Hello. I was studying medical statistics earlier and I got to probabiliy distributions. Binomial, Poisson and Normal distributions are fairly intuitive. Then I got to t distribution, chi-2 distribution and F distribution and frankly I didn’t understand much.

Can somebody please explain in simple terms them to me? I would appreciate!

In: 7

Anonymous 0 Comments

The T distribution, also known as “Student’s T Distribution” is essentially a broader version of the Normal Distribution you’d use for very small data sets. Like, if you *think* a distribution is probably normal, but you only have 5 points of data, you’d use the T distribution to model it. In order to use the T distribution you need to input how many points of data you have, called “Degrees of Freedom” with, if I remember correctly, is 1 – the data points you have. So if you have 5 data points, you use the version of the T distribution marked “4 degrees of freedom”. As the you add more and more degrees of freedom the T distribution gets narrow and merges with the Normal Distribution at around 20 Degrees of Freedom.

Chi-Squared is used to determine correlation and is usually set up as an If – Or Else type question. For example (I’m making up all the math up) the question is – Is Cat Ownership correlated to a person’s race? So I could do some measurements observe that 40% of white people own cats. I then go and observe that 44% of Black people have cats and 37% of Indiginous American people have cats. Do these observations support my claim that cat ownership *is* related to race? In other words, *how far apart would the %s have to be before we can’t attribute the differences to random noise in the data and it becomes proof that race determines cat ownership?* IIRC in a test like the above Chi-squared doesn’t answer the question further, meaning it won’t tell you *which race* is obsessed with cats or hates them, just that race and cat ownership are, or are not, correlated.

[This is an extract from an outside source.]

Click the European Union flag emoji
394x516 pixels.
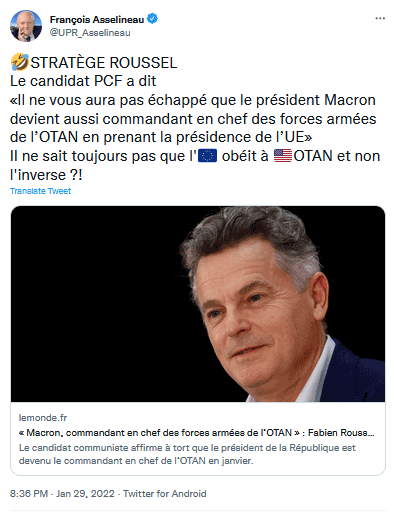tap(207, 156)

The F Distribution – let’s say I want to compare types of cucumbers. I go out and find 5 different varieties of cucumbers and I buy 10 of each one. I can do some summary stats on the cucumbers. They have sample mean lengths of u1, u2, u3, u4 and u5 for example. But even if u1= 4 inches and u4 = 5 inches, and those are clearly different values, these are just small samples sets. Can I truly declare as a fact that cucumber variety 4 has a longer mean length than cucumber variety 1? Essentially, if I measure sample mean as 5inches, let’s say the real mean somewhere between 4.25 and 5.75. Similarly back to variety 1 with a sample mean of 4 inches, the real mean is between 3.25 and 4.75. Comparing the two you see there is actually an overlap, it’s possible the real mean of variety 1 is 4.75 and the real mean of variety 4 is 4.25, because this overlap exists we *cannot* conclude that variety 4 is absolutely truly longer on average than variety 1. This example is called an “ANoVa” test and doing it involves using the F-distribution to compare the sample means.